§ Text for analysis
I won't go too far at this moment, since this article is about PAdES and not about PDF. However, some PDF files have their XRef, not as a plain-text entry but as an object which contains the xref table compressed with zlib. In that case, the XRef generated is an object:

465 0 obj
<</Type/XRef/Index [0 1 358 2 362 1 364 1 460 6 ]/W[1 4 2]/Root 364 0 R/Prev 116/Info 362 0 R/
Size 472/ID[<C570CC80F0638E5337E581345C7449FB><17DEE6C01B14632A778C3FC1D5297D97>]/Length 77/
Filter/FlateDecode>>stream
....
endstream
endobj

The format of this stream is beyond the scope of this article, but it contains the same data as the above text-only XRef.

LT Type

A PDF file cannot have parts that are unsigned. Therefore, putting the XL information (certificates and crls) to the CMS as unsigned attributes will not make our signature automatically XL compatible. We have to create a special dictionary, called DSS, which contains indirect references to the certificates and crls, and this is put before signing so it is also signed.

Using the Code

HRESULT PDFSign(LEVEL lev,const char* data,DWORD sz,const std::vector<CERT>
& Certificates, SIGNPARAMETERS& Params,std::vector<char>& Signature);

HRESULTERROR PDFVerify(const char* d, DWORD sz, std::vector<PDFVERIFY>& VerifyX);

The parameters in this function call are identical to the Sign() function in the CAdES article, except that you must pass PAdES = true to the SIGNPARAMETERS structure, and you must pass only one certificate. If you pass more, PAdES will work successfully but Adobe Reader is not able to read multiple certificates in one element (you must re-sign the PDF). Currently, the library works up to the XL level:

  • Pass LEVEL::CMS -> Sign normally (old method)
  • Pass LEVEL::B -> Sign PAdES B-B
  • Pass LEVEL::T -> Sign PAdES B-T
  • Pass LEVEL::XL -> Sign PAdES B-LT

The output is fully compliant with the ETSI verification tools.

My library can sign most PDF files. Password protected PDF files cannot be signed. Signing a PDF file which is already signed might cause incompatibilities. If you have issues, let me know,

Since it is CAdES, it supports multiple certificates. However, Adobe Reader will only show information about the last certificate found in the collection. While the ETSI tools will successfully validate such a PDF, Acrobat only supports a recursive signature: You sign the first PDF file, creating a new signed PDF, then you sign this new PDF to another new PDF. This means that the new signature will also sign the entire previous signature.

ASiC

ASiC files are ZIP files that contain raw data and digital signatures.

ASiC-S

The simple version of the container, named ASiC-S, can hold one document. This is a ZIP file which contains the following:

  • An optional mimetype file, which contains the mime type of the container, application/vnd.etsi.asic-s+zip.

§ Data listing
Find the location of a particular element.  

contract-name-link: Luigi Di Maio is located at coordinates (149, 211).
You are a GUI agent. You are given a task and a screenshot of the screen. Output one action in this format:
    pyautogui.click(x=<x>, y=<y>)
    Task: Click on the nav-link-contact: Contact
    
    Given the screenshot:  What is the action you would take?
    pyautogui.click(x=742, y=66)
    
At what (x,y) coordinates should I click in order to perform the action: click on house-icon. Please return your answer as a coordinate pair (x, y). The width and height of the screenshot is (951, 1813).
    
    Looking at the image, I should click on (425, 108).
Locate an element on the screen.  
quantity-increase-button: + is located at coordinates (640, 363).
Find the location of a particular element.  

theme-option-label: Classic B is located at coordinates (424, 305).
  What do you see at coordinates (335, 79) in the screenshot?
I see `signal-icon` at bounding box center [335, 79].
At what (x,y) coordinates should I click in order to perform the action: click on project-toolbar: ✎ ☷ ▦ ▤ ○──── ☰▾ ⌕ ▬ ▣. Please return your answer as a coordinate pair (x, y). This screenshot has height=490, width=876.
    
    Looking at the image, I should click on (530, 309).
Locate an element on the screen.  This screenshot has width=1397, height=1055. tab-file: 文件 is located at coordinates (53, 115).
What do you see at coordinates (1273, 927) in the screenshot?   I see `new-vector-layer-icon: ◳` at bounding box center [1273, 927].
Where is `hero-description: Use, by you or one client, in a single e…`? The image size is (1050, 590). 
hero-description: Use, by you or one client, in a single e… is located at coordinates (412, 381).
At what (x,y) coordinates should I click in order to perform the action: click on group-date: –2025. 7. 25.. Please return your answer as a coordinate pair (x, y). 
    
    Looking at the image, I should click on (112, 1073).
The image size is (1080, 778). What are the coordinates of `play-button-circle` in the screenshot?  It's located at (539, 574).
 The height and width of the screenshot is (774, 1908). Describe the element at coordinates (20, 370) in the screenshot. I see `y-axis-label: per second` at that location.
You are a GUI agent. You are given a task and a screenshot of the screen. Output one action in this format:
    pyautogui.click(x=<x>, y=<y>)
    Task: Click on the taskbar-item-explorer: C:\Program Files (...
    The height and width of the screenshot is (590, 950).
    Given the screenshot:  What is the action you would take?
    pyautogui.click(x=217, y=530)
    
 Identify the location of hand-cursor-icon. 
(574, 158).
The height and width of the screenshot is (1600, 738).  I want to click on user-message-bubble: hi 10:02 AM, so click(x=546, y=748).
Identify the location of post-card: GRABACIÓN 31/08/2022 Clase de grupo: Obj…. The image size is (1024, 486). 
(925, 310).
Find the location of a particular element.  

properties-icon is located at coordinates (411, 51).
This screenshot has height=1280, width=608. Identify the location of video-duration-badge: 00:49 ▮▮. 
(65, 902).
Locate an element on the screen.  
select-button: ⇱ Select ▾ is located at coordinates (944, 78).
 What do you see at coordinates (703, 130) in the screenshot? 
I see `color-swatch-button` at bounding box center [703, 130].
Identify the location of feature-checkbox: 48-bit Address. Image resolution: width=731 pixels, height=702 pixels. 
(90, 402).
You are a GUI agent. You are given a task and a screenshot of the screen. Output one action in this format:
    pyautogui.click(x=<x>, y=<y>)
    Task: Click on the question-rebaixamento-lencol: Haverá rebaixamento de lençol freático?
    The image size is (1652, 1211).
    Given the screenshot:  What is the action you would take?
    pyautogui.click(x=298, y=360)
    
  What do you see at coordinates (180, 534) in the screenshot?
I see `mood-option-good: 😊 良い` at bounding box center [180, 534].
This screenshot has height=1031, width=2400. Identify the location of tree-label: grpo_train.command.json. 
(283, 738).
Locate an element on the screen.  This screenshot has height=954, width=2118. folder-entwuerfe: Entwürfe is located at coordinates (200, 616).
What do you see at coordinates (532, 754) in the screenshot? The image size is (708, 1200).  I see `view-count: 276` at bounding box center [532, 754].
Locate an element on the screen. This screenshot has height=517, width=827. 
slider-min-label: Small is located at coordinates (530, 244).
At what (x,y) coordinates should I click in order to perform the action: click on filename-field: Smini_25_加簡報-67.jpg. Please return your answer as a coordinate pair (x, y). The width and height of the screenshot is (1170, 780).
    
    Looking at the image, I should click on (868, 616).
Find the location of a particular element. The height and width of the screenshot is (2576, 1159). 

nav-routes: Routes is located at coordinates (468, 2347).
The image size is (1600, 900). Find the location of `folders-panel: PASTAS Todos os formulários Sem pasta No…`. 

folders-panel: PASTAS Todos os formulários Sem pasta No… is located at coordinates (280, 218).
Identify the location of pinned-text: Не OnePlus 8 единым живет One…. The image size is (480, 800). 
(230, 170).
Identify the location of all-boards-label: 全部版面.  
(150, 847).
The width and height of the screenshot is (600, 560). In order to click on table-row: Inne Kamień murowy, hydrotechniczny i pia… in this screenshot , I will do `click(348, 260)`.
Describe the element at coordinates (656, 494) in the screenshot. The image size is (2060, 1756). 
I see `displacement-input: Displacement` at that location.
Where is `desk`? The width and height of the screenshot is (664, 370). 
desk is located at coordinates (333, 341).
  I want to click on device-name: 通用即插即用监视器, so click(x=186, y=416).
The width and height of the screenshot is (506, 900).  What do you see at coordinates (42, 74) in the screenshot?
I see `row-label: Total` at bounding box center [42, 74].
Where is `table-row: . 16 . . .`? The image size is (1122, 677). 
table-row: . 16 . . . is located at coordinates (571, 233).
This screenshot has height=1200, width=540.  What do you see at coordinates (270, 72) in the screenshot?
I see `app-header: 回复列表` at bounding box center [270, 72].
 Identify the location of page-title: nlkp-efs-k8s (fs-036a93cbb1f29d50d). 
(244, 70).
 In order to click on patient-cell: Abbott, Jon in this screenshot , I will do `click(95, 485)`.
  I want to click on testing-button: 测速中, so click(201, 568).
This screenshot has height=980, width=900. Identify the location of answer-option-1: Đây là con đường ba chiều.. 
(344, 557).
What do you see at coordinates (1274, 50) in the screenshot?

§ Tasks to carry out
1. In the PDF signing article, which LEVEL value produces a PAdES B-LT signature?
2. Output the passage of the PDF signing article that opens with the words containing "Using the Code" and closes with "normally (old method)".
3. Write the next part of the PDF signing article, picking up after its last sentence.

§ Answers for the exercise
1. LEVEL::XL

2.
Using the Code

HRESULT PDFSign(LEVEL lev,const char* data,DWORD sz,const std::vector<CERT>
& Certificates, SIGNPARAMETERS& Params,std::vector<char>& Signature);

HRESULTERROR PDFVerify(const char* d, DWORD sz, std::vector<PDFVERIFY>& VerifyX);

The parameters in this function call are identical to the Sign() function in the CAdES article, except that you must pass PAdES = true to the SIGNPARAMETERS structure, and you must pass only one certificate. If you pass more, PAdES will work successfully but Adobe Reader is not able to read multiple certificates in one element (you must re-sign the PDF). Currently, the library works up to the XL level:

  • Pass LEVEL::CMS -> Sign normally (old method)

3.
  • The document to be signed. It can be any file, including another ASiC.
  • A META-INF folder, which contains:
    • Either a signatures.p7b, a detached CAdES signature on the document file, or,
    • A signatures.xml which contains a detached XAdES signature of the document

Because the signature is always detached, if the document to be signed is itself an XML file, there is no need to canonicalize it.

ASiC-E

The extended version of the container, named ASiC-E, can hold any number of documents. This is a ZIP file which contains the following:

  • An optional mimetype file, which contains the mime type of the container, application/vnd.etsi.asic-e+zip.
  • The documents to be signed. It can also put them in directories.
  • An ASiCManifest.xml file inside the META-INF folder:
<?xml version="1.0" encoding="UTF-8" standalone="yes" ?>
<ASiCManifest xmlns:ns2="http://www.w3.org/2000/09/xmldsig#" 



xmlns="http://uri.etsi.org/02918/v1.2.1#">
    <SigReference MimeType="application/x-pkcs7-signature" 



    URI="META-INF/signature.p7s"/>
    <DataObjectReference URI="file1.txt">
        <ns2:DigestMethod Algorithm="http://www.w3.org/2001/04/xmlenc#sha256"/>
        <ns2:DigestValue>...</ns2:DigestValue>
    </DataObjectReference>
    <DataObjectReference URI="test/hello2.xml">
        <ns2:DigestMethod Algorithm="http://www.w3.org/2001/04/xmlenc#sha256"/>
        <ns2:DigestValue>...</ns2:DigestValue>
    </DataObjectReference>
</ASiCManifest>

This file contains references to all the files inside the container (in the above example, to file1.txt and to hello2.xml inside the folder named test.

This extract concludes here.